Wednesday, June 15, 2016

The Frustration of a Foggy Mask

Image by rkit via Pixabay

Have you ever had a mask that fogged up continuously?  You want to enjoy the beautiful colors of the coral reef, but all you can see is a foggy blur?  You spend more time messing around with your mask on the surface than you do with your face in the water.  You feel jealous at all of the amazing things everyone else keep seeing.  "Did you see that octopus!?"  "Did you see that flounder?"  "Look, a turtle!"  Despite your most noble efforts rinsing the fog out every 10 seconds and squinting your eyes to see past the fog, you don't see anything! 

Image by Petr Kratochvil via Public Domain Pictures Edited by Amy Kelley

Well, stress no more.  With a few tricks of the trade you will be seeing clearly in no time.

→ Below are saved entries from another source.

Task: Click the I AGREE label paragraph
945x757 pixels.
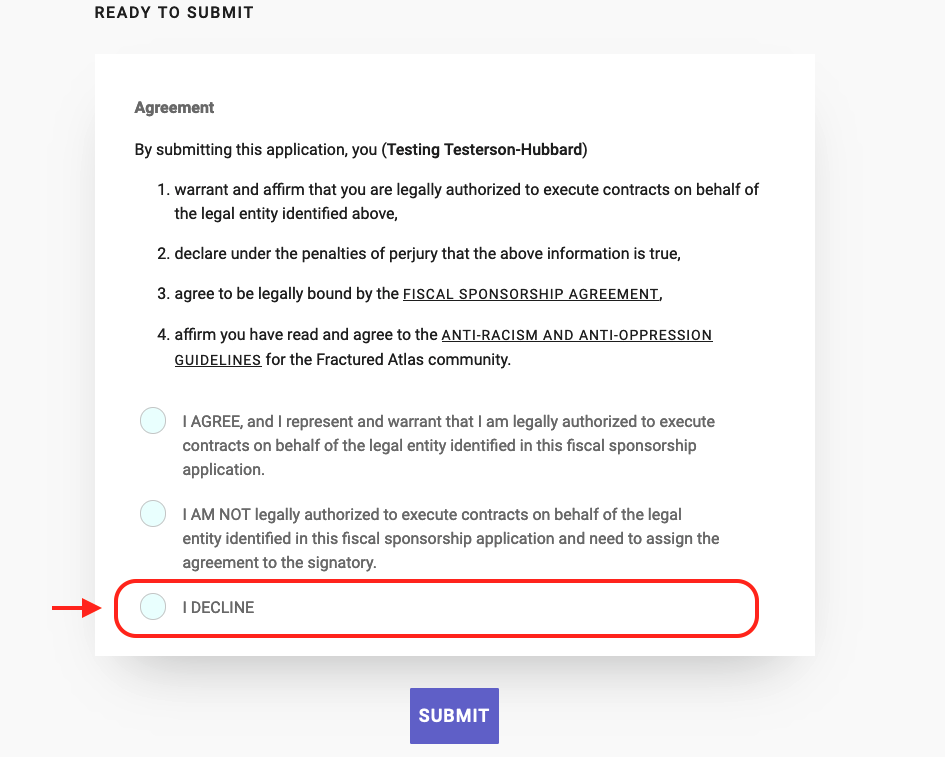Action: (448, 445)
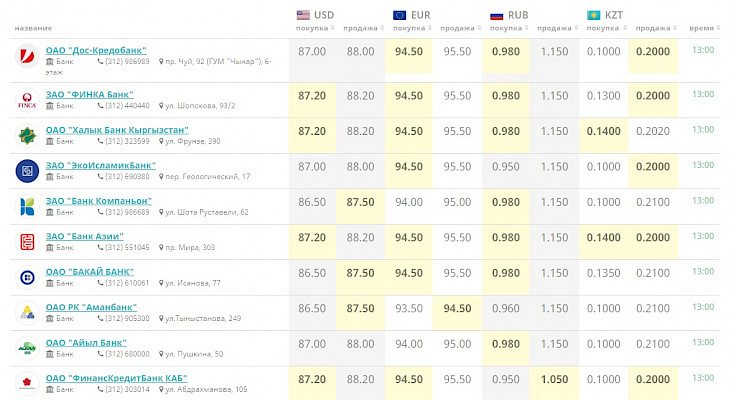Open ОАО "Дос-Кредобанк" link
This screenshot has height=400, width=730.
pyautogui.click(x=96, y=50)
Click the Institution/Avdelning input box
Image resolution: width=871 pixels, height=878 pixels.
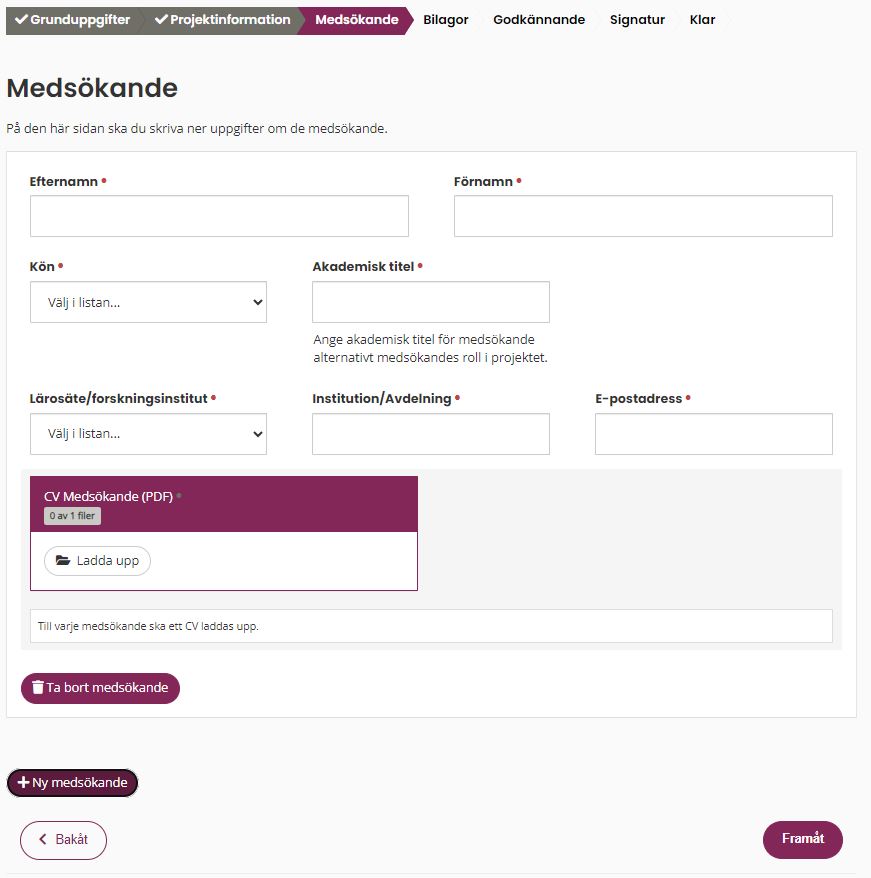(431, 434)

You may notice that new masks tend to fog even more than old masks.  Why is this?  When masks are assembled in the factory, a thin film of silicone ends up on the lenses.  That film helps make a water-tight seal between the lenses and the frame of the mask, but it also causes the mask to fog like crazy.   

The coating on the lenses can be removed in a few different ways.  

Image by William Warby via Flickr
Toothpaste (the white kind, that is slightly abrasive) can be used to scrub the film off the inside lenses by rubbing it around in a circular motion.  

Image by Christian Carter via YouTube
You could also use soft scrub to do the same thing.  

Image by Sun Ladder via Wikipedia

The quickest and easiest way to remove the film is by burning it off.  Carefully take a lighter and move the flame around the inside of the lenses.  It is important that you do not burn the silicone mask skirt or yourself when you do this.  When you notice a black film appearing, you will know that you are burning off the silicone residue.  Let it cool, then wipe away the film with a paper towel or tissue.  You can repeat this process until the black residue is no longer appearing.

After you have removed the silicone film and the lenses have cooled, you can apply a commercial defog solution for best results.  We sell Trident de-fog at the dive shop here in Secret Harbor.  

Image by Stephanie-inlove via Deviant Art

The next best option is using diluted baby shampoo.  Any soap would work, but the "No tears" aspect of baby shampoo makes it better.  As a last resort, if you don't have anything else, spit can also do the trick...but it doesn't work as well or last as long.  The key to using any defog solution is to apply it right before entering the water, and only give it a light rinse so the residue from the defog is still on the lenses.  If the lenses have a slippery coating, any condensation will bead-up and fall down to the bottom of the mask, leaving your view crystal clear.  

Image by OpenClipartVectors via Pixabay

If your skin is significantly warmer than the water temperature, the temperature difference will cause the inside of your mask to condensate more.  

Image by Rudyasho via Wikimedia Commons

To minimize this effect, submerge or splash your face to let your skin cool before putting your mask on.